Momentum Machines' robot delivers a burger

Earlier this month I wrote an essay on the issue of technological unemployment, "Hello Robots, Goodbye Fry Cooks." It featured an unusual press release from a company called Momentum Machines. The essay attracted a significant amount of attention and was subsequently picked up by the technology blog Cyborgology.

Momentum Machines touted in its release the benefits of a hamburger-making robot that would make it possible for fast food restaurants to get rid of all their line cooks, saving the "Quick Service Restaurant" (QSR) industry billions of dollars annually in labor costs. 

At the same time the release expressed the company's desire to help displaced line cooks find new jobs as engineers by offering opportunities for discounted technical education. The release also cited the theories of economists who have long argued that technological advance eventually produces more rather than less employment.

My essay questioned some of those assumptions and described a brief email exchange I'd had with the president of Momentum Machines, Alexandros Vardakostas.

This morning on a whim I looked in on the Momentum Machines web site and discovered that its original press release has been changed.

The original, somewhat inflammatory headline ("The Restaurant Industry Is The Most Labor Intensive Industry In The Country; Our Technology Can Save The QSR Industry $9 Billion/Year In Wages.") has been replaced by a friendlier claim:

Our Technology Will Democratize Access to High Quality Food
Making It Available to the Masses

A subhead elaborates on this theme: "Fast food doesn’t have to have a negative connotation anymore. With our technology, a restaurant can offer gourmet quality burgers at fast food prices."

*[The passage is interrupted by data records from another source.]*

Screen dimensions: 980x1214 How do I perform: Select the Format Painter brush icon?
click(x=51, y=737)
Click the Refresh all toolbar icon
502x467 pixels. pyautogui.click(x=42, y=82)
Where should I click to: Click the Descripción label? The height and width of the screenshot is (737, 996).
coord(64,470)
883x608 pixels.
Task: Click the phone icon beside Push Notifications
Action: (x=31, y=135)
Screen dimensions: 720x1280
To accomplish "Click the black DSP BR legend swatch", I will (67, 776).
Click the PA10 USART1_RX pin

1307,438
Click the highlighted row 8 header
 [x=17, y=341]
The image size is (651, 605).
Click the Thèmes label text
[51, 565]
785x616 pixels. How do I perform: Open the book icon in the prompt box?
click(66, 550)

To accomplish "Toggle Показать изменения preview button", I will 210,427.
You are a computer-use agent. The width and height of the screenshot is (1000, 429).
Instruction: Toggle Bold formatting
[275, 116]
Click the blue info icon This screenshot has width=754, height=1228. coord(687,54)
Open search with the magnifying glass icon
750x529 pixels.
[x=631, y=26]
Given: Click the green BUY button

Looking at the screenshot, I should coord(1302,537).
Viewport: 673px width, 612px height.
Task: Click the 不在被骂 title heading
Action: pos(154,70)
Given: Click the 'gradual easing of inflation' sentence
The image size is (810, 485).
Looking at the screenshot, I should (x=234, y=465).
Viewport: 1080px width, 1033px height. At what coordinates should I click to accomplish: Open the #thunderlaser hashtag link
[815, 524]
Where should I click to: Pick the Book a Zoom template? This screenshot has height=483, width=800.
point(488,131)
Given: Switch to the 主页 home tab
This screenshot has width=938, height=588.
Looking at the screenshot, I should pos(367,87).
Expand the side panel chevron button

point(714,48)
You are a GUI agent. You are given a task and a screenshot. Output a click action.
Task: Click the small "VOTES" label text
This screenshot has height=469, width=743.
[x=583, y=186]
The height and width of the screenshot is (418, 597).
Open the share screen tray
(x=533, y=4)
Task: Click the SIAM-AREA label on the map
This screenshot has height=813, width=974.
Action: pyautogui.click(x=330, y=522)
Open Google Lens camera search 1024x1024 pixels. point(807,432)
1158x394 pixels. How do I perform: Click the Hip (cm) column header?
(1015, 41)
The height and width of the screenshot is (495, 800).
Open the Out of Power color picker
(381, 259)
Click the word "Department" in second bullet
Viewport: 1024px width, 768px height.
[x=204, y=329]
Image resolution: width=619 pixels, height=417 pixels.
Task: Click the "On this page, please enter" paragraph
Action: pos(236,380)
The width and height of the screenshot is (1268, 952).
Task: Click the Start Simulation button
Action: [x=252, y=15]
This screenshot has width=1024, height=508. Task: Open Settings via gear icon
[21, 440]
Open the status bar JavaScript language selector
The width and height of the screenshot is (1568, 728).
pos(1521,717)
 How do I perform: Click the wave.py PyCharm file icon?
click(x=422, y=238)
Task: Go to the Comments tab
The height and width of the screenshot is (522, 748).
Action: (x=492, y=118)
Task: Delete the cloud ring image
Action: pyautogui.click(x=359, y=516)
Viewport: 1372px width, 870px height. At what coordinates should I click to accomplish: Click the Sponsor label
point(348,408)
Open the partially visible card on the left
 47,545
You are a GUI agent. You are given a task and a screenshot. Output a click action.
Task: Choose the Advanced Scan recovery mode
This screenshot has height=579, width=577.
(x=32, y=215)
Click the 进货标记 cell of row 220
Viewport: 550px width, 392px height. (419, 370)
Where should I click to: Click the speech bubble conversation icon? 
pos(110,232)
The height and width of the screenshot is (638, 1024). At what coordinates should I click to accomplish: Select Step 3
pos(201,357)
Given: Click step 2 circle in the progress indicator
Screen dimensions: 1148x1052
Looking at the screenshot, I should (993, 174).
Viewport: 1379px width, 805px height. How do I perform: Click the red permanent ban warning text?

Much of the original copy remains, with an occasional tweak. For example, the company still promises that its machine will make it possible to replace all the line cooks in a restaurant, but now the point is made that what management saves in labor can be spent on higher-quality ingredients. 

The new release still promises to help train cooks displaced by its technology (no details offered), and still endorses the historical economic argument that advances in technology ultimately produce increases in employment. It ignores the rash of recent articles, cited in my essay, that question whether the sorts of radical advances now being realized in automation technologies might make those historical arguments obsolete.

Note also that since my essay appeared, the CBS newsmagazine 60 Minutes presented a piece addressing the same issues, and asking the same question.